Linear polarization of the stochastic gravitational-wave background with pulsar timing arrays

TL;DR

This paper develops a formalism to characterize linear polarization in the stochastic gravitational-wave background using pulsar timing arrays, including estimators and covariance analysis for polarization modes.

Contribution

It introduces a method to analyze linear polarization signatures in gravitational-wave backgrounds, expanding polarization maps with spin-weighted spherical harmonics and deriving estimators.

Findings

Derived minimum-variance estimators for polarization coefficients.

Evaluated detectability of polarization signals based on SNR and pulsar count.

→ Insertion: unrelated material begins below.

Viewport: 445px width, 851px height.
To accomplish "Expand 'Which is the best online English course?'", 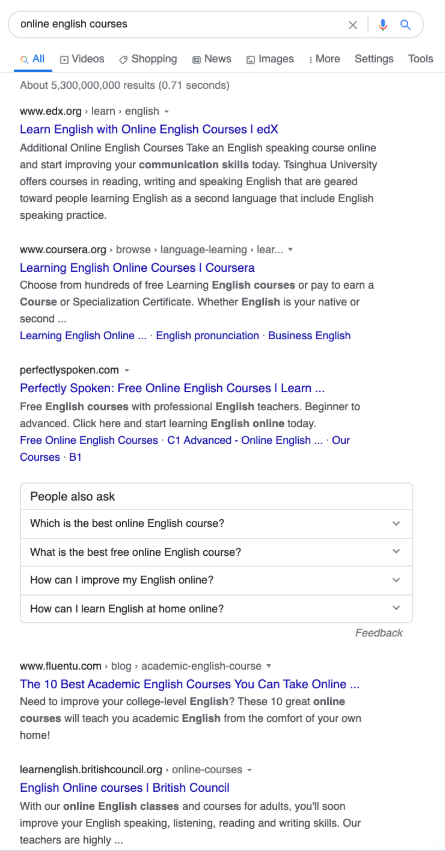I will [x=216, y=524].
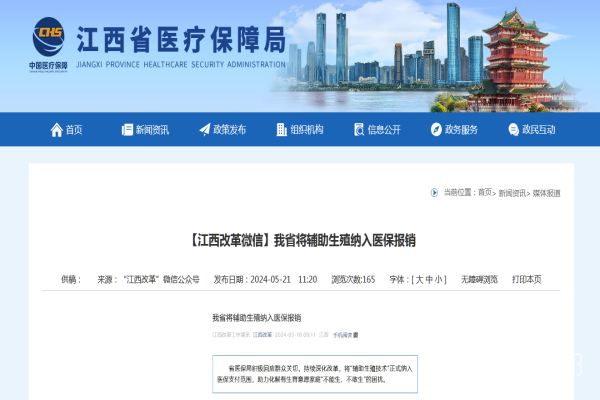The image size is (600, 400).
Task: Click the document search icon beside 信息公开
Action: click(x=359, y=129)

Established covariance properties between polarization and intensity modes.

Abstract

Pulsar-timing collaborations have recently reported evidence for the detection of an isotropic stochastic gravitational-wave background consistent with one sourced by a population of inspiralling supermassive black hole binaries. However, a certain degree of anisotropy and polarization may be present. Thus, the characterization of the energy density and polarization of the background at different angular scales is important. In this paper, we describe the signatures of linear polarization in the stochastic gravitational-wave background on the timing residuals obtained with pulsar-timing arrays. We expand the linear polarization map in terms of spin-weighted spherical harmonics and recast it into the $E$-mode (parity even) and $B$-mode (parity odd) basis. We provide expressions for the minimum-variance estimators for the coefficients of that expansion and evaluate the smallest detectable signal as a function of the signal-to-noise ratio with which the isotropic GW signal is detected and the number of pulsars in the survey. We evaluate the covariance between the estimators for the spherical-harmonic coefficients of the linear polarization $E$-modes and those for the intensity anisotropy. We also show that there is no covariance between the spherical-harmonic coefficients for the $B$-modes of the linear polarization and those for the circular polarization, even though both have the same parity. Our approach results in simple, elegant, and easily evaluated expressions for the overlap reduction functions for linear polarization.